The moment a person begins to question their own perception—its limits, its conditioning, its expectations—the mythology collapses. The elaborate hierarchy of “better” syringes reveals itself as a house of cards: impressive in construction, empty in foundation. What remains is the only question that ever mattered: what, exactly, is being delivered to consciousness, and why?
 
At that point, playback ceases to be a fetish and becomes what it always should have been—a tool. Not a shrine. Not a competition. Not a moral ladder. A tool for exploring how consciousness responds to structured stimuli. Everything else is noise, in my view.

 rowuk wrote:
When our system becomes a tool to explore our minds reaction to stimuli…
When our system becomes a tool for exploring the mind’s reaction to stimuli, it ceases to be a hierarchy of syringes or musical experiences and becomes a hierarchy of consciousness. Consciousness does not give a flying fuck about whether information arrives through audio, music, literature, conversation, psilocybin, meditation, intellectual inquiry, or anything else. Consciousness consumes content, not delivery systems. It is indifferent to whether that content comes via a syringe, a song, a poem, a painting, a play, or simple reflection during active imagination.

To steal a Romyism, "you are perfectly within your constitutional rights to disagree", although I do sense the discussion becoming semantical. The thread here is Accuracy vs Musical and my point from the beginning is the mutual understanding of the words that we use. Of course, hundred of discussions can be made at any level of conciousness that we choose.

In my view ACCURATE means true to an original - whatever that may be (always needs a definition for context). Regardless if we are talking about music, photography, cooking, automobiles, AI generated voices or probably even cigars, "accuracy" first needs parameters against which it can be measured. Live music is NOT accurate, it is GENUINE, an original, singular time in space. That original can be AI generated, a live concert, a practice room one or more musicians. To what degree a playback can create any type of image of the original event depends on what we include or exclude.

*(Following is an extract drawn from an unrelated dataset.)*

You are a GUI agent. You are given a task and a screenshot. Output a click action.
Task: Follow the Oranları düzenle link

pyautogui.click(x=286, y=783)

That degree of "plausibility" can be the result of fetish, opportunity, not giving a shit or higher standards of perception based on the systems "creator" goals.

In my experience, advanced audio practices need to remove things that distract, allowing the message (again needing definition) to more easily enter the conciousness. Those distractions can be practical room or gear decisions as well as a hot shower to relax or a meditation session before listening. Understanding what is blocking our individual path is outside of any Accuracy vs Musicality discussion in my view. The discussion of higher conciousness (or perhaps better stated: higher level of perception) is not advanced audio practice, it is advanced life practices, in fact not limited by the media carrying the "message". Perception implies "understanding", conciousness implies just being able to detect that something is happening.

To quote Donald Rumsfeld:"Reports that say that something hasn't happened are always interesting to me, because as we know, there are known knowns; there are things we know we know. We also know there are known unknowns; that is to say we know there are some things we do not know. But there are also unknown unknowns—the ones we don't know we don't know. And if one looks throughout the history of our country and other free countries, it is the latter category that tends to be the difficult ones."

This thread is starting to point towards the unknown unknowns. These happen to be things that we also need mutual words for.


Whenever I feel blue, I start breathing again.